UK chip strategy targets £37bn ($50bn) AI hardware market share
TL;DR: Technology Secretary Liz Kendall’s RUSI speech committed the UK to drafting a national AI hardware strategy aimed at capturing 5% of a global AI chip market McKinsey forecasts could reach $1 trillion in the early 2030s. That share would translate to around £37 billion ($50 billion) in revenue and tens of thousands of jobs. The plan is not yet written. Supply-chain dependencies on Chinese-controlled critical minerals and a UK semiconductor workforce gap remain the harder problems.
Kendall framed the ambition through the UK’s historical chip credentials — the first programmable computer, the first electronic memory, ARM’s CPU architecture — while avoiding the reality that ARM’s most strategic value sits with its Cambridge IP licensing rather than any UK fabrication base.
The funding pipeline is real, the supply chain is not
Investment flows are concrete. UK AI startups raised £6 billion in 2025, the largest single share of UK venture capital, and pulled in $5.8 billion in Q1 2026 — 74% of all UK VC. Private commitments under the AI Growth Zone total £28.2 billion, with NVIDIA’s £11 billion AI factory pledge included. The state’s £500 million Sovereign AI Fund opened earlier this month.
The supply-chain reality is harder. Verb Ventures principal Alexey Bulygin told Tech Funding News that China controls 98% of global primary gallium supply and 83% of germanium, with controls extended to tungsten, tellurium, indium and seven heavy rare earth elements by early 2025. Bulygin’s blunter point: the UK can design good chips but lacks the local infrastructure to produce or test them at scale, meaning most manufacturing value would flow to Taiwan even if the IP stays British.

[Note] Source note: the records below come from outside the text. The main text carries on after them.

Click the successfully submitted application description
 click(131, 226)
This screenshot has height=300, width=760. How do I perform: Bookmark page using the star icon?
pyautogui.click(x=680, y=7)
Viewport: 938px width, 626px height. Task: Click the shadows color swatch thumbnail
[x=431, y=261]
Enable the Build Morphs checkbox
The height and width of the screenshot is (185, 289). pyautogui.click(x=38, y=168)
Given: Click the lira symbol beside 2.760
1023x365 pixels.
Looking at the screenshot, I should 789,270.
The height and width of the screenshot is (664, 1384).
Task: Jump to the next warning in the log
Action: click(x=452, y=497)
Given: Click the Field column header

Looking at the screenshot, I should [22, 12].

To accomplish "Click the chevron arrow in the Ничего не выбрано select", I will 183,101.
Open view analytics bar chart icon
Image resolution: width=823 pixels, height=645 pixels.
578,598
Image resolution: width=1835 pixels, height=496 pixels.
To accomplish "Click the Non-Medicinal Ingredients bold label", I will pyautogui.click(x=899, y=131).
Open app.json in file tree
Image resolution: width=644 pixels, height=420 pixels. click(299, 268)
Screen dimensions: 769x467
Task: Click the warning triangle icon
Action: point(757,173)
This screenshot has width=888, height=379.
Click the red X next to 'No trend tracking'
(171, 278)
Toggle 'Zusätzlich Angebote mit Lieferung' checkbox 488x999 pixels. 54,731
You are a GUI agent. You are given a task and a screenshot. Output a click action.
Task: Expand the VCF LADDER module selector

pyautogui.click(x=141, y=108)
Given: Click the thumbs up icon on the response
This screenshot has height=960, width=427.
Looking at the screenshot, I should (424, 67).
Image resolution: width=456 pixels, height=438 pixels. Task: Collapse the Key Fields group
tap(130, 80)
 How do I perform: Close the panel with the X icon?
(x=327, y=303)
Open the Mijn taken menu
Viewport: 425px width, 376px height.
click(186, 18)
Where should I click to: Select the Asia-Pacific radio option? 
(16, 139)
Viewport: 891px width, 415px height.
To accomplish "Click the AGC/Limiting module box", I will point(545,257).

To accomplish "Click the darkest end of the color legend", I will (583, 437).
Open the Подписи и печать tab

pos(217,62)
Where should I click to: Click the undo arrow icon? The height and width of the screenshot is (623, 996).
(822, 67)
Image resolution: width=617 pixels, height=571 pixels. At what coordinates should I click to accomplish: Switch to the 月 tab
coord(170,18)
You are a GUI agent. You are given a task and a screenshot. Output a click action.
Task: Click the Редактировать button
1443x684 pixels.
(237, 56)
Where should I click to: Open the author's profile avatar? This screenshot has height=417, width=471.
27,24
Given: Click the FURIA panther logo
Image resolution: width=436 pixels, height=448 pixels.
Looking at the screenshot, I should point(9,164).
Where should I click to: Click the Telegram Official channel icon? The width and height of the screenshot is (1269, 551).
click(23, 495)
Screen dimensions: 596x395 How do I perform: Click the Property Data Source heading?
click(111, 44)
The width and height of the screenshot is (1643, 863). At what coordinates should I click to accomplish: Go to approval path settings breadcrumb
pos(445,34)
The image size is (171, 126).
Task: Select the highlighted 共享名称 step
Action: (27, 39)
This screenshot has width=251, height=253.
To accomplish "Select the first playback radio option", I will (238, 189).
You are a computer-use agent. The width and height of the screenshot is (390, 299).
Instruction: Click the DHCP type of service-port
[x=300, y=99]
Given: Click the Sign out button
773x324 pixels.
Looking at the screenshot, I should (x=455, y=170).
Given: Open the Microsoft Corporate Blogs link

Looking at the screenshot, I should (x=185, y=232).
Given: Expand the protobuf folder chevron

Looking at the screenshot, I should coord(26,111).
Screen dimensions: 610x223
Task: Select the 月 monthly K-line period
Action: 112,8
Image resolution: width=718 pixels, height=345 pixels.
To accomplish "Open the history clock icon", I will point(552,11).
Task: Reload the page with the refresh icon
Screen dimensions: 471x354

SkillStruct founder Michael Olatokun added a workforce caveat: the gap between UK AI demand and UK workforce readiness is widening, and a hardware strategy without a workforce-development pillar risks building policy on an empty skills base.
Looking forward
The £37 billion ($50 billion) figure gives Parliament a measurable benchmark to hold the government to — useful, but the EU’s experience offers a cautionary read: the European Court of Auditors estimates the EU will reach only 11.7% of the global market by 2030, well below its 20% target despite substantial spend. For UK SMEs in semiconductor adjacent supply chains — testing, packaging, photonics, cooling — the strategy creates demand-side signal but no near-term procurement pipeline. The next material milestone is the published plan and an answer on critical-minerals dependency. Until both arrive, the £37 billion target sits closer to political ambition than industrial roadmap.